- **EXERCISE BRIEF**
What the answer must contain is every line of the records, exactly, with no pictures.

- **RECORDS SHOWN**
BEGIN
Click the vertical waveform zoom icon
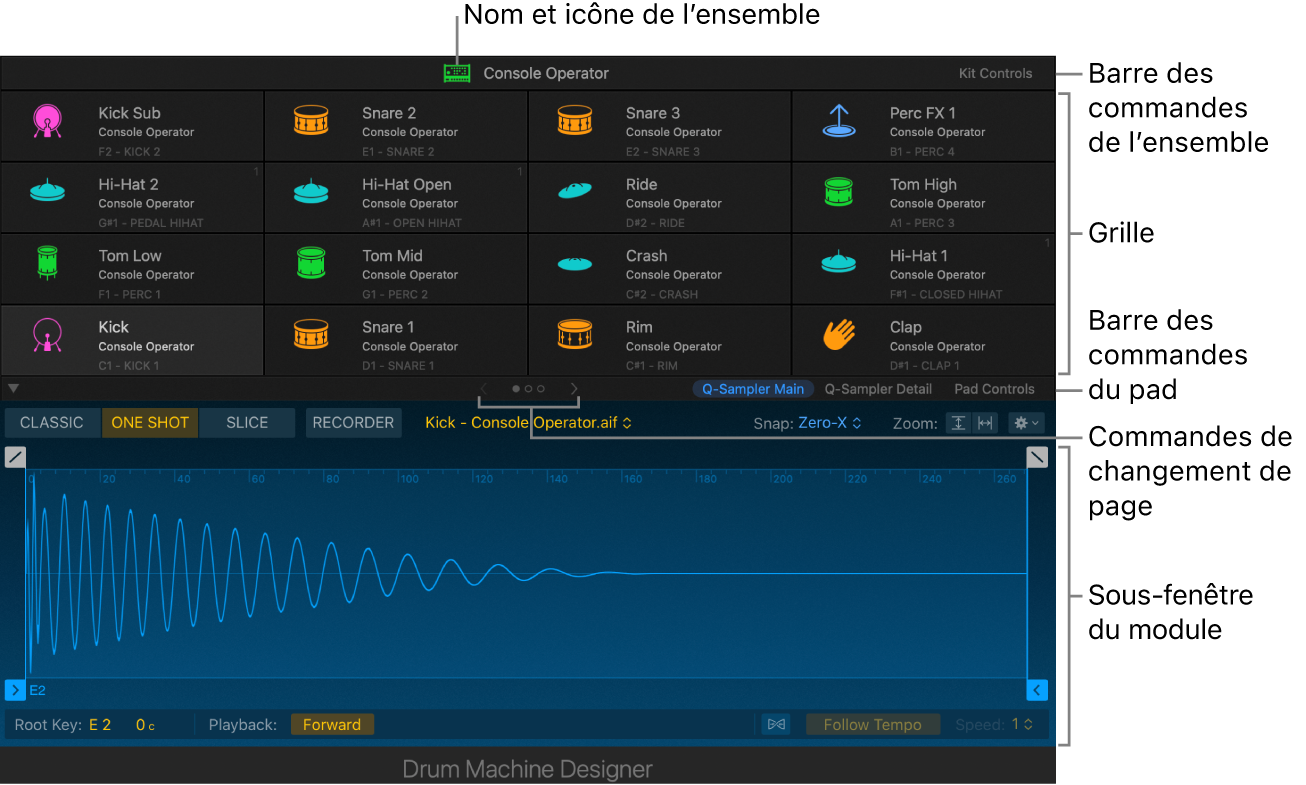The image size is (1306, 785). pos(958,422)
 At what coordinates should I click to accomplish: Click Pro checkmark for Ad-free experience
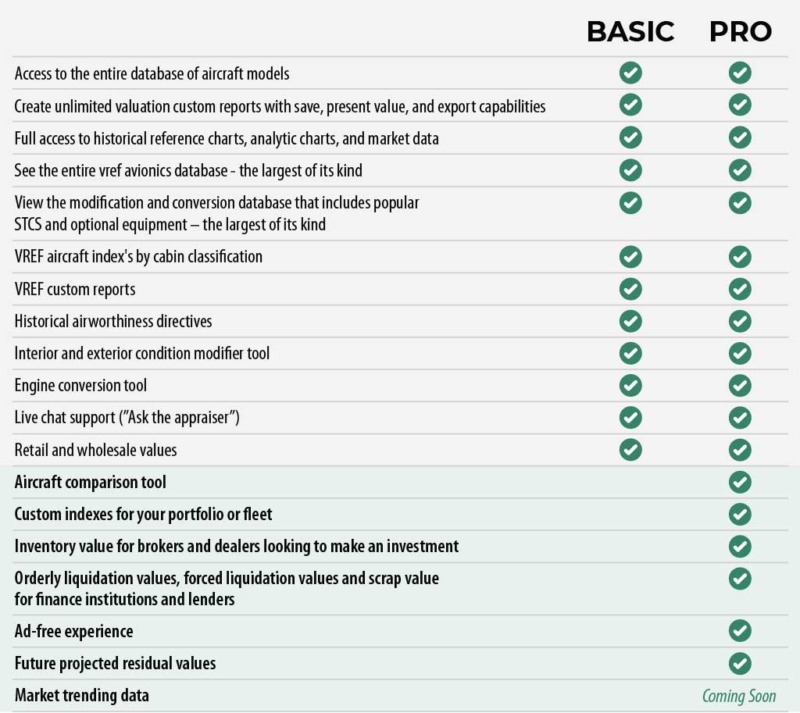pos(740,631)
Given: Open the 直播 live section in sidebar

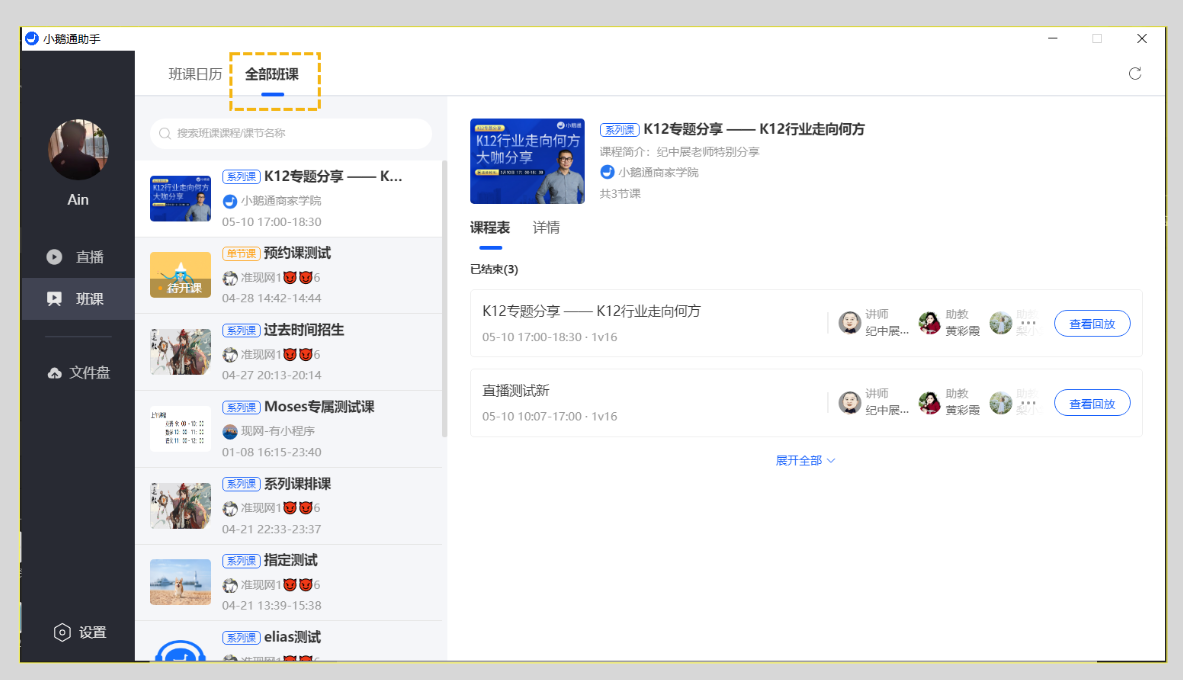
END
- **OUTPUT OF THE TASK**
Click the vertical waveform zoom icon
The image size is (1306, 785). pos(958,422)
 At what coordinates should I click to accomplish: Click Pro checkmark for Ad-free experience
pos(740,631)
Given: Open the 直播 live section in sidebar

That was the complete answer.